At the opening of one version of Chapter 2, Irena has taken the
fateful fork in the road and kissed Ramsey; in the other version
she resisted. The remainder of the book offers parallel chapters
that play out Irena's life as as she travels down these two
alternative and mutually exclusive paths.
It was interesting to read the full range of critical reviews
(although not something I suggest you do as some of the
reviewers give away far too much of the plot), not so much for
the insights that the reviewers offer but to note how many of
them feel the need to cast an opinion on which is the better
life for Irena. Some even conclude that one of Irena's lives is
the "real" story, while the other is merely in her imagination.
Although a hint of a preference appears to shine through at the
end, it's not at all clear that Shriver is intending to present
one path as better than the other. In fact, quite the opposite,
as witnessed by a story that Irena writes and illustrates in one
of her lives. The story is about a young boy called Martin who
is a Snooker prodigy (for more about Snooker see the sidebar),
but his parents are adamant that he not neglect his studies and
forbid him from going near a Snooker table. Martin defies his
parents, skips school to play Snooker and starts to win
tournaments. When his parents hear of this they give him an
ultimatum - turn his back on Snooker or leave home. Martin, who
is now good enough to play for money, feels that he has no
choice and defies his parents, and spends the best part of the
rest of his life playing professional Snooker. He experiences
many peak moments but is often lonely on the circuit. As he
looks back over his life, Martin realizes that on balance he
spent his time doing something that he loves, and that, to him
at least, is beautiful.
However, there is more to Martin's story - flip the book over
and another version of his life unfolds. At the crossroads in
his life he decides to obey his parents. He misses Snooker
badly, but concentrates on his studies and finds that the same
knack that made him so good at Snooker makes him very good at
geometry. He goes on to university and becomes an astronomer,
and later an astronaut. He experiences many peak moments, but is
also often lonely looking through his telescope, or out in
space. As he looks back over his life, he realizes that he spent
his time doing something that he loves, and that, to him at
least, is beautiful.
As Irena explains to Ramsey, "You don't have only one destiny
.... Martin gets to express many of the same talents in each
story, but in different ways. There are varying advantages and
disadvantages to each competing future. In both, everything is
all right, really."
If only Irena would accept her own advice in her own life!
Neither of Irena's paths turn out quite the way she anticipated,
in part because in both lives she cannot let go of the other,
continually picking at the "what ifs" and yearning for the life
not lived. In her life with Ramsey, she misses the regular
domesticity she was accustomed to, and never totally breaks
contact with Lawrence. In her other life with Lawrence she
struggles to control her desire to break free.
To Shriver's immense credit, even though both men are in many
ways polar opposites, they are never presented as simply right
or wrong for Irena, let alone good or bad people in themselves.
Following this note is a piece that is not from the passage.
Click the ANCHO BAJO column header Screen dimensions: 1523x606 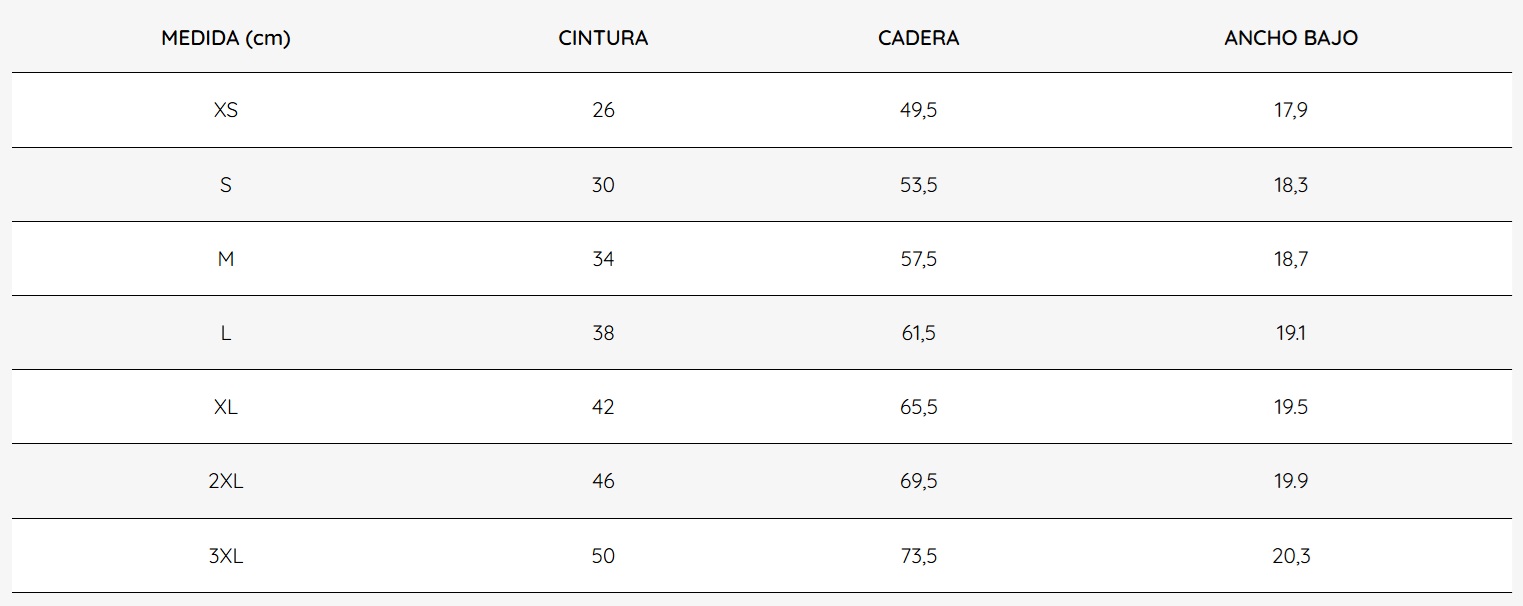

Both love Irena intensely, both mean well at heart and both are
honorable if flawed men - and neither are quite the men that
Irena thinks them to be.
The Post-Birthday World is relatively sexually explicit
in places, but necessarily so because the key dichotomy between
Irena's relationship between the two men comes down to passion
in all its shapes and forms, but expressed most frequently by
the electric connection between Ramsey and Irena, which is absent
from her relationship with Lawrence.
Very occasionally, the necessarily repetitive details of the two
parallel chapters bog down, but on these few occasions it is
easier enough to skip forward, and the rest of the time the
slight variations between the two scenes are, in the words of
one particularly erudite reviewer, "like listening to a
symphony's variations on a theme".
Shriver doesn't appear to be in the business of providing
answers, let alone moralizing, but is more interested in raising
questions about passion, love, fidelity, ambition,
self-recrimination and the legacy of paths not taken. One of the
many messages that can be taken from this exceptional book is to
stop worrying over paths not taken and instead to appreciate the
life that is yours.
This review was originally published in The BookBrowse Review in April 2007, and has been updated for the March 2008 edition. Click here to go to this issue.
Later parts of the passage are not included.